Annem artık bana kızıyormuş gibi hissediyorum, ona hiçbir şey sağlayamadığım için ve ona sadece tavırlarımla değil çene yapımla da babamı hatırlattığım için (bunu sürekli söylüyorlar), benden daha da nefret ediyor. Geçen gün kız kardeşim bana anne abartıyorsun dedi ve ben de aynı şeyi söyledim, bu yüzden bana çok kızdı. Ama yine de kız kardeşimin ağzından bir şey çıktığında, kötü olsa bile, bal gibi geldiğini söyler.

Ama elimde değil, ben açık sözlü bir insanım ve onun sert sevgisinden dolayı öyle oldum, her zaman ağlamaman gerektiğini ve insanların sana acımasını istemediğini söylerdi. Bu yüzden sert bir deri oluşturdum. Ama her açık sözlü olduğumda ve aklımdan geçenleri söylediğimde beni azarlar, kız kardeşim ilk söyleyen kişi olmasına rağmen.

Sorun şu ki beni değiştirmeye çalışıyorlar, onları çok seviyorum ama bir parçam, öfkeli tarafım, dedikleri gibi, onlara bazı şekillerde kızıyor. Çok fazla kötü şey söylediler ama ben de öyle. Ama yine de beni sürekli değiştirmeye çalışıyorlar. Şimdi kendimi açıklamaktan gerçekten yoruldum ve görünüşe göre annem beni dinlemekten ve denemekten gerçekten yorulduğunu söyledi. Her şey dağılıyor, her şeye çıkıştığımı söylüyorlar ama onlar da öyle mi, yoksa sadece kendimi mi kandırıyorum?

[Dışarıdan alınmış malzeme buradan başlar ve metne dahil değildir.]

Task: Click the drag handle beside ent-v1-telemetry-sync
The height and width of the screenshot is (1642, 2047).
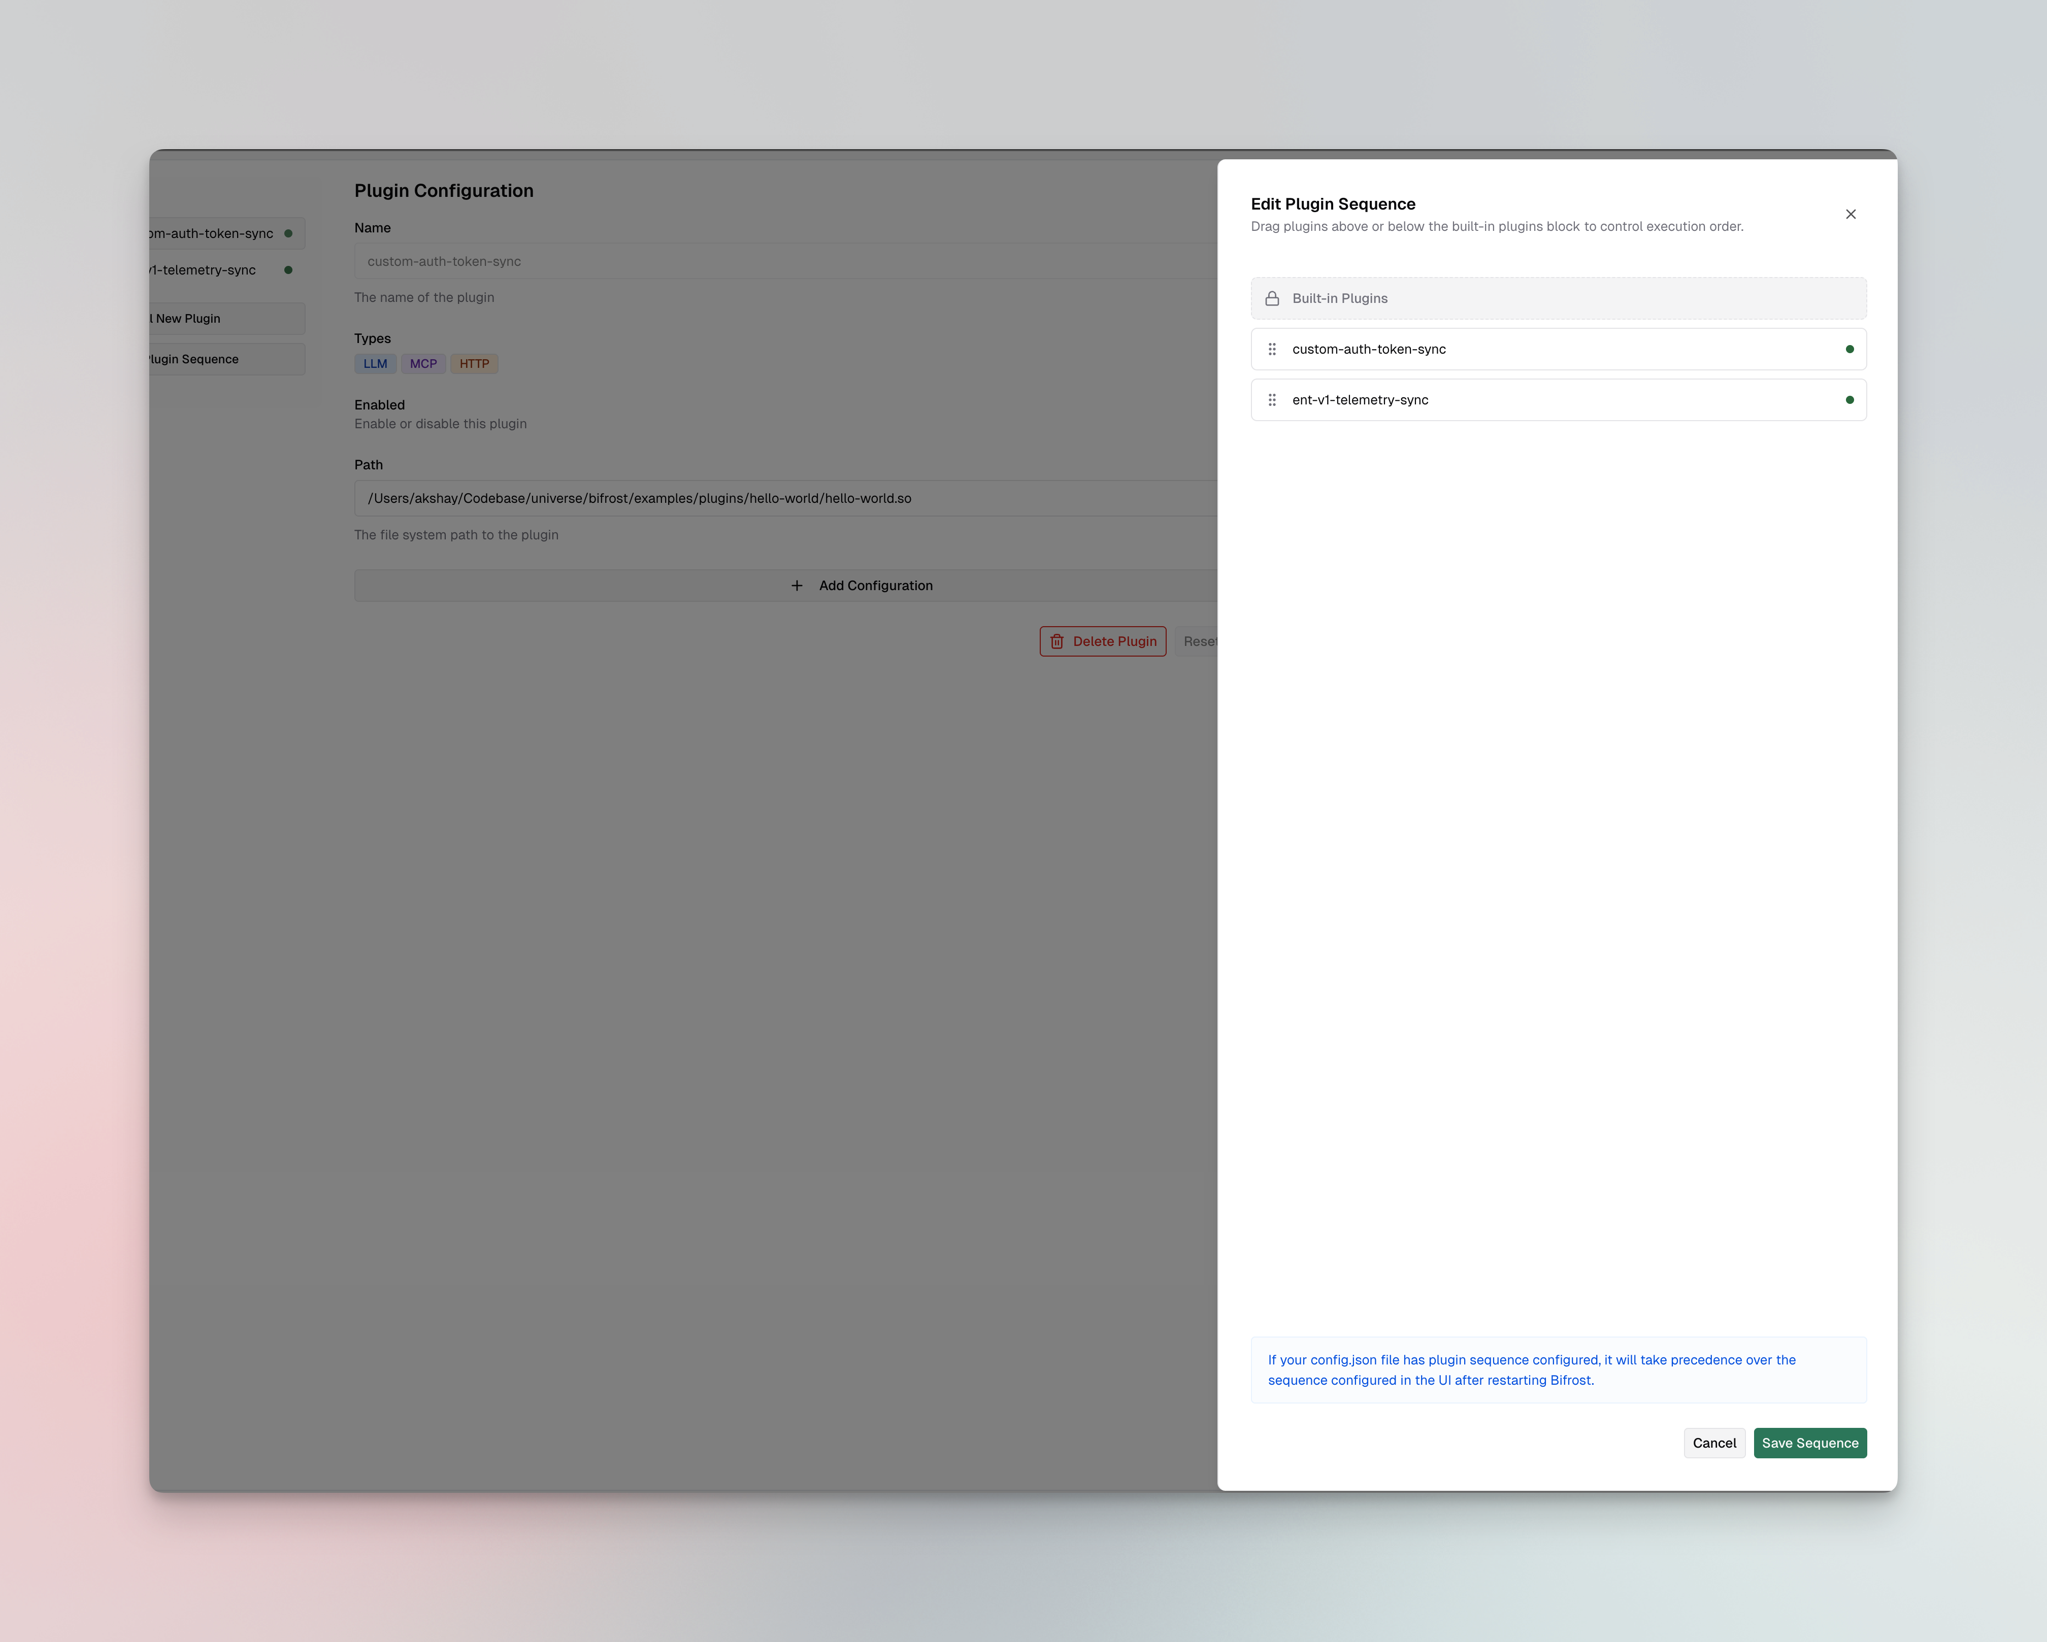Action: [x=1272, y=400]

Kime inanacağımı çok merak ediyorum. Annem, kız kardeşim ve babamın yanında öfkeli olduğumu ve çabuk sinirlendiğimi biliyorum ama elimde değil ve kimse bana yardım etmeye çalışmıyor. Bunu kontrol altına almam gerekiyor çünkü yorgunum ve tüm bu tartışmalardan bıktım ve onlara karşı öfke duymayı bırakmak istiyorum. Tek istediğim kendim olmak ve mutlu olmak istiyorum ve sanki benden uzaklaşıyorlar ve beni terk edeceklermiş gibi hissediyorum. Beni babam gibi izole ettiklerini hissediyorum ve bunu gerçekten istemiyorum.

Öfkeli olduğumu biliyorum çünkü babamın öfke sorunları var ve girdiğimiz tartışmalar bana babamla girdikleri tartışmaları hatırlatıyor.

Onları kaybetmek istemiyorum çünkü onlar benim en iyi arkadaşlarım, ama kendimi açıklamaktan çok yoruldum.